これまでの取り組みになくて、今回あるものとして土井氏は「国立がん研究センターが介在していることが、最も大きなメリット」と自信を見せる。
第1相臨床試験(フェーズ1)のノウハウを持っているが、開発における成功率が10%以下と言われる中、「残りの90%が、なぜ失敗したかがわかっている」(土井氏)。国立がん研究センターが「ハブ」となって、他の研究者がアイデア、シーズを持ち込んだ時に成功確率を上げるためのアドバイスをしていく。
重要なのが、研究者と企業が物理的・機能的に近くにいること。「同じ釜の飯」ではないが、やはり近くで働く人達同士は距離が近づきやすい。
この環境を実現するのが、三井不動産。柏の葉スマートシティは元々、かつて三井不動産が開発した「柏ゴルフ倶楽部」があった場所に開発された。
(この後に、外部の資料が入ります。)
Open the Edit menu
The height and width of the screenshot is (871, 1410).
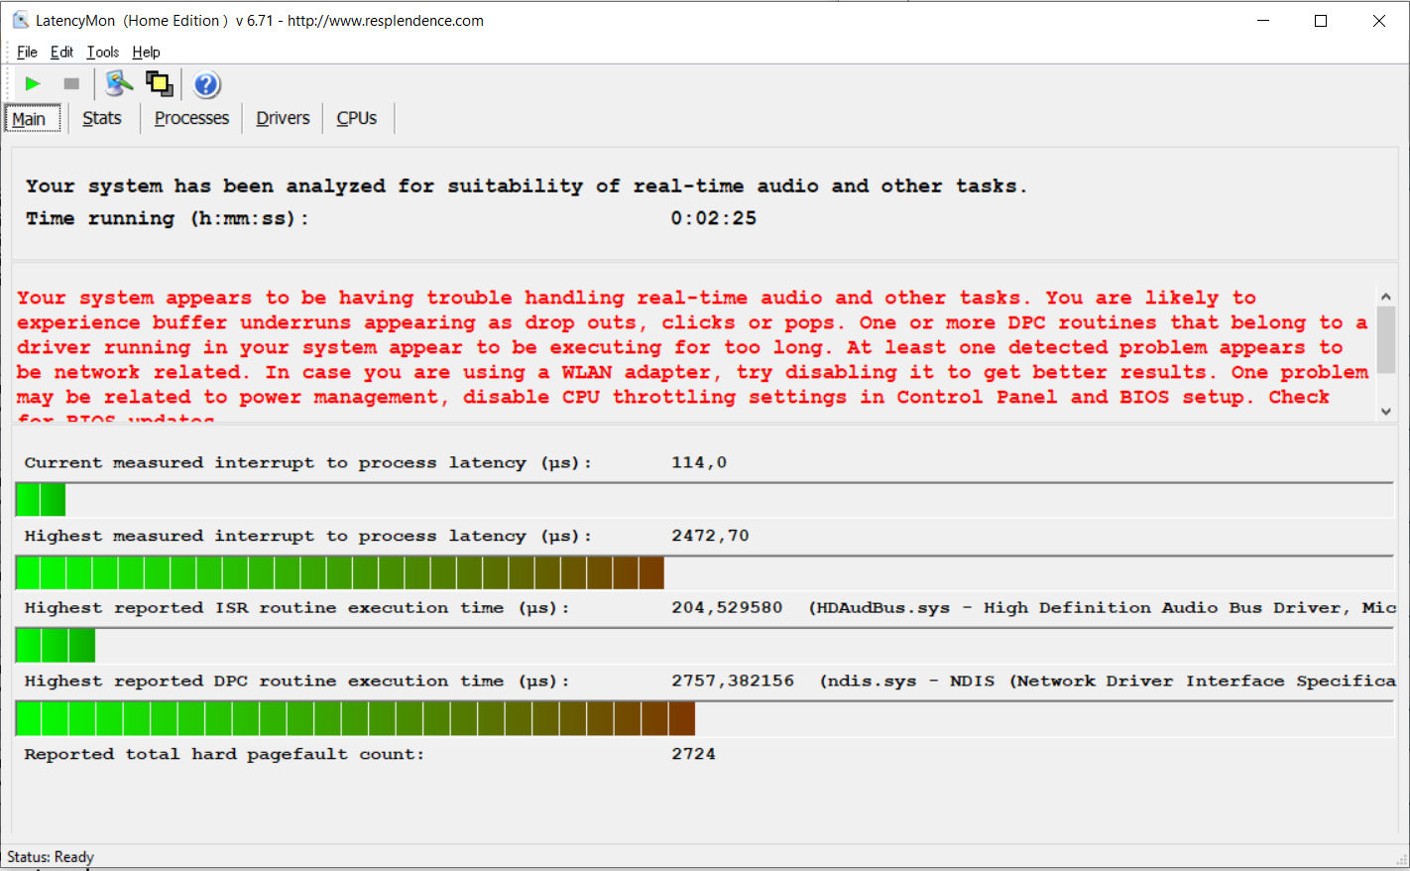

この地で約20年間、「環境共生」、「健康長寿」、「新産業創造」という3つのテーマを掲げて街づくりを進めてきた。
「街づくりはよりよい社会を創ることが使命。日本トップクラスのアカデミアと企業が連携することでイノベーションが生まれる」(三井不動産執行役員柏の葉街づくり推進部長の山下和則氏)
海外では産学が連携する拠点があり、そこから様々なイノベーションが生まれているが、日本でも遅ればせながら、その場所が生まれつつある。
国立がん研究センターによると、日本では年間約100万人が新たにがんと診断されているが、中には治療がうまくいかずに亡くなるケースもある。日本発の再生医療技術で新たな治療法を確立できるか。今回のプラットフォーム構築は、その試金石となる。